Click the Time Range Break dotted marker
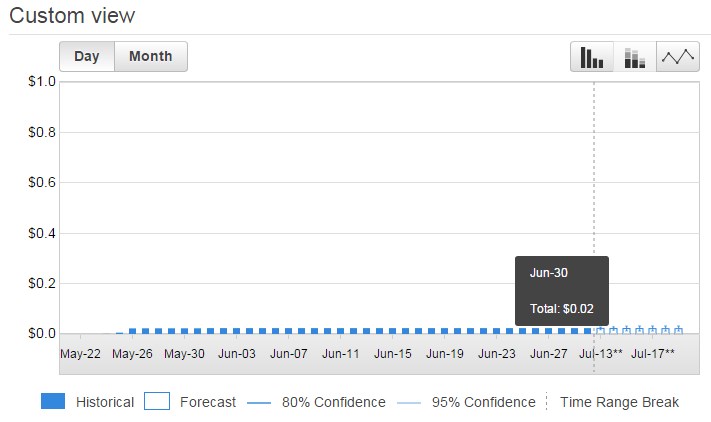 (547, 402)
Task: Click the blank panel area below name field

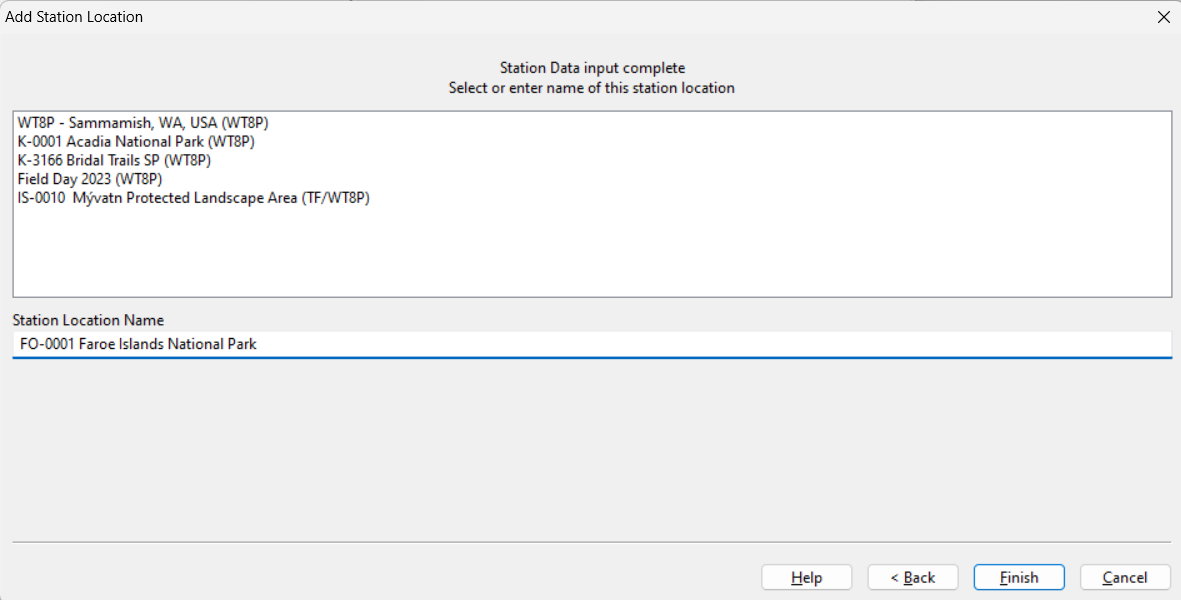Action: (590, 450)
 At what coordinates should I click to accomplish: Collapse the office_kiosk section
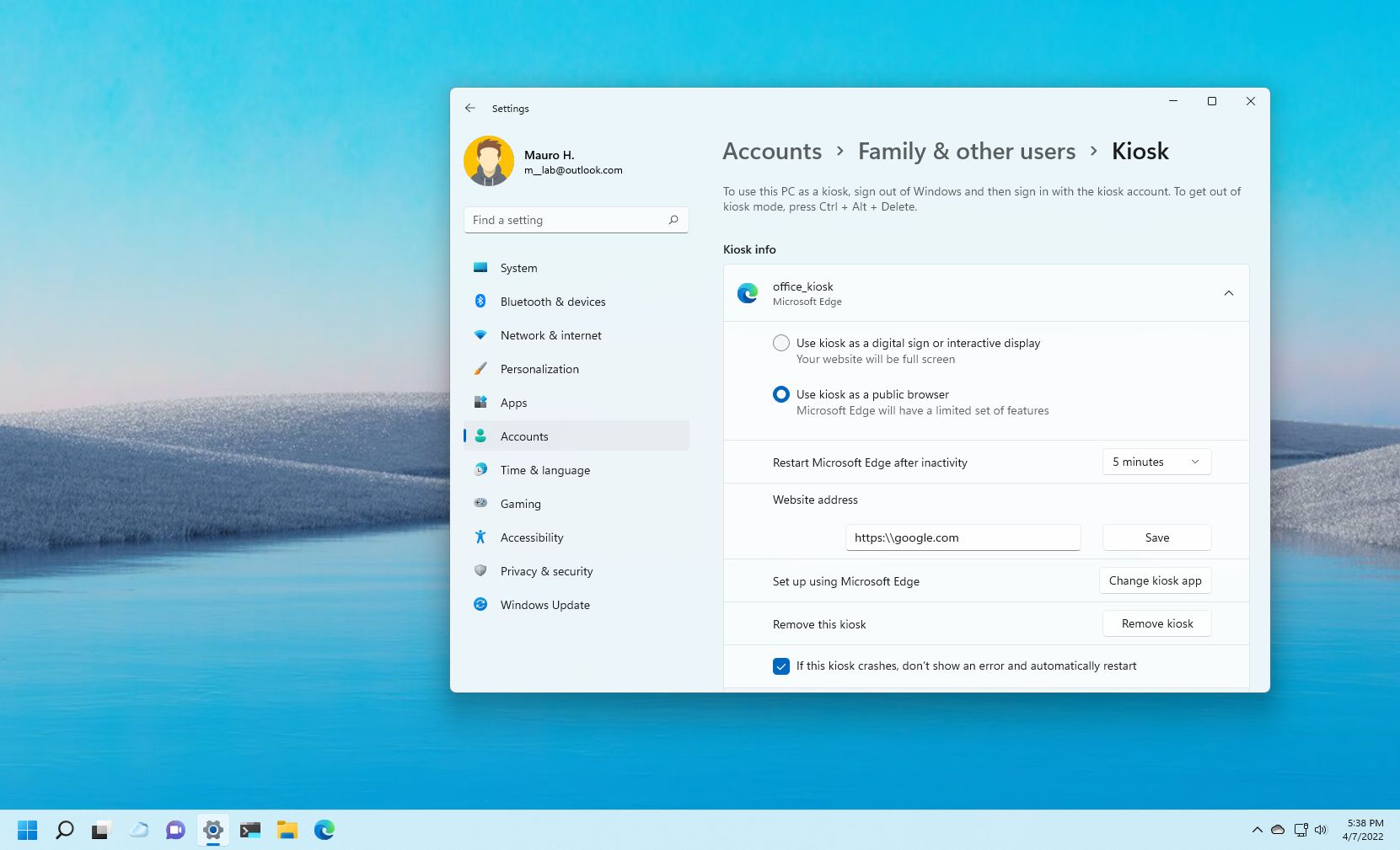(x=1228, y=293)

**Exercise:**
The lines to be quoted run from the line containing "Task: Click the" through the end of the entries above, both included; quote them exactly and leave out any pictures.

**Expected output:**
Task: Click the blank panel area below name field

Action: (590, 450)
 At what coordinates should I click to accomplish: Collapse the office_kiosk section
(x=1228, y=293)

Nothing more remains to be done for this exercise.